#### Task requirements:
1. In the power supply troubleshooting thread, why does the poster now think the "+5v" printed on the power supply is wrong?
2. Continue the power supply troubleshooting thread after its last sentence for a few more sentences.
*** Article ***
Then you check the voltage divider first. The resistor ohms should be measured. Also you applied 5V, but does the rail read 5V? Please measure it.
[is your replacement TL431 OK?]
I applied 5v from a variable bench supply and verified with DVM. The replacement parts both came from a working donor USB charger.
The voltage divider is formed of 27K on the top and 12K paralleled with 360K on the bottom so the previous 1.5v measurement is about right.
The power supply is screen printed with "+5v" and I now think this is wrong. The control board that this powers is printed "9V" for the same rail. I hadn't noticed this before.
Recalculating the divider for 9V gives a theoretical 2.7v on the ref. pin. I've just re-tested it and 9.9v applied from bench PSU gives 2.5V on the ref pin and 1.18v across the photodiode.
Seems good
Your comp pin is at 4V and it not correct. The opto is supposed to pull it down. Unless the IC is defective. So, we go drastic steps.
*** Data ***
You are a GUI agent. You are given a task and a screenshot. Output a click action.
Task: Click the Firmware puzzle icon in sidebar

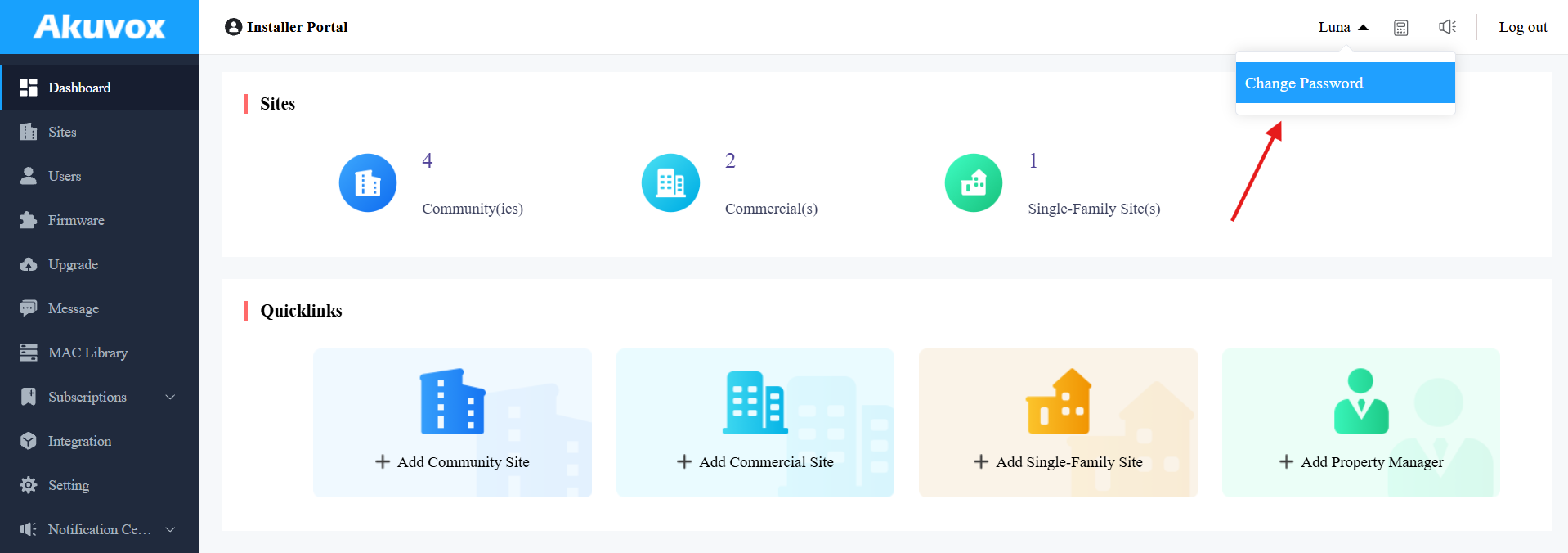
***
#### Responses to the tasks:
1. The control board powered by this supply is printed "9V" for the same rail.

2.
You use 100ohm resistor and pull the comp pin down, if the output voltage did not rise, you have a defective IC. You need to use light bulb to power the circuit up. Because, though unlikely, but the transformer could be shorted. [assuming the IC and the transformer are OK] [**** be careful of lethal voltage and charged cap]
The comp pin ramps up to about 4v over about 1.2mS then falls to 0v instantly (where it stays for a couple secs). I'm trying to catch this on a non memory scope by eye so measurements are far from accurate.
I've already got the power supply hooked up to isolation transformer with a series lamp (as I've been poking around with the scope).
I tried pulling down the comp pin with a resistor. The output pin oscillates for a few mS then shuts off. VCC voltage shows a slow ramp (a couple of seconds) between 10v and 20v and repeats.
But wouldn't pulling comp pin low simulate the output being overvoltage anyway?
I'd really like to swap out the control IC GR8875N but I can't find one anywhere. An AliExpress seller had some a year ago.
Thanks again!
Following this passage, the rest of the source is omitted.